Your favorite scientific names of plants/animals

Ursus Arctos Arctos because I love the fact that the continent is named after a (different), um…, “ursus” and not the other way around.

Also gorilla gorilla gorilla gets points for not being a bison.

Whoa! +1 trivia.

Upupa epops is definitely one of my favorites. But Ajaia ajaja, the Roseate Spoonbill, is also quite euphonious. Spinus pinus, for the Pine Siskin, is also rather nice.

Zyzzyx chilensis, a sand wasp, sounds kind of buzzy.

Zimmerius vilissimus, the Paltry Tyrannulet, is a very small, boring, gray bird. The specific name means “most vile,” no doubt bequeathed by a frustrated ornithologist after a long day sorting through trays of nearly indistinguishable little flycatchers.

And the wren is called a cave-dweller because it often puts it’s nest in a hole in a wall or a crevice.

Then there’s the Chimpanzee Pan troglodytes, after the god of the wilderness and its supposed cave-dwelling habits.

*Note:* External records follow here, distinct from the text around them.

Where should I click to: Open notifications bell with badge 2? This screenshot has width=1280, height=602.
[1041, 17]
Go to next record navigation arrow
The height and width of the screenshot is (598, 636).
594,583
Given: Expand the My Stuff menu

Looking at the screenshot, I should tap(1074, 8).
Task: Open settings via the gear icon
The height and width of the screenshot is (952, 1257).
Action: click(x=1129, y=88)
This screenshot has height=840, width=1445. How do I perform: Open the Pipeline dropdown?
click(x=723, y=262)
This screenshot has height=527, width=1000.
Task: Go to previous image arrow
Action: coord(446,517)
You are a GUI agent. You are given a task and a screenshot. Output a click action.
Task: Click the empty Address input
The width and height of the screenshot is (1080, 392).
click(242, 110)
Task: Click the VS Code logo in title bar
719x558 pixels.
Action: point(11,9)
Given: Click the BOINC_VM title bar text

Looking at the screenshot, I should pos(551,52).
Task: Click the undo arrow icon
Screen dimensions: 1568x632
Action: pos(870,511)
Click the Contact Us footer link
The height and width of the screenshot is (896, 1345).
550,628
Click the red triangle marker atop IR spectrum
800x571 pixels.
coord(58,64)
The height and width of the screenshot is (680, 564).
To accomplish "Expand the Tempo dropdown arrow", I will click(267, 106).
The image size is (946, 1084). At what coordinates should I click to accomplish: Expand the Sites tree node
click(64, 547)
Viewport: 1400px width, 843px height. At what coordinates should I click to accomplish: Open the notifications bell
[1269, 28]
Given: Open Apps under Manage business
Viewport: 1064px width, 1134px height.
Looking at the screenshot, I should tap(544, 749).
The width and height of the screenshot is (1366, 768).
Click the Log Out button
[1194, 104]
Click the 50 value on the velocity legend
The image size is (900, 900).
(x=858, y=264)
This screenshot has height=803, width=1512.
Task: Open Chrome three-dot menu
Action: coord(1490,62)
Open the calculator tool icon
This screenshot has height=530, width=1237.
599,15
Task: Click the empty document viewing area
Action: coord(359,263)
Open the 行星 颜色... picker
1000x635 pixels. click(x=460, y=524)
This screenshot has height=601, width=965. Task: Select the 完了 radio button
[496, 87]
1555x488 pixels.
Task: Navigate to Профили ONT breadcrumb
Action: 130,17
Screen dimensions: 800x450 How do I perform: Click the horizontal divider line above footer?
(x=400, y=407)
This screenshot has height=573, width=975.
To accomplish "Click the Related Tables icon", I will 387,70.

Metasequoia glyptostroboides. Dawn redwood. I just like saying it.

From the article:

“Many people see ‘Jethro Tull’ PP18789 as an improvement over ‘Zamfir’ since its petals are more consistently fluted…”

I don’t care who you are, that’s funny right there! :smiley:

Trillium erectum is a nice one. I’ve often thought that if I were to take a hippie name, it wouldn’t be Willow or River or Silverwolf Ravenmoon, but just the simple Trillium.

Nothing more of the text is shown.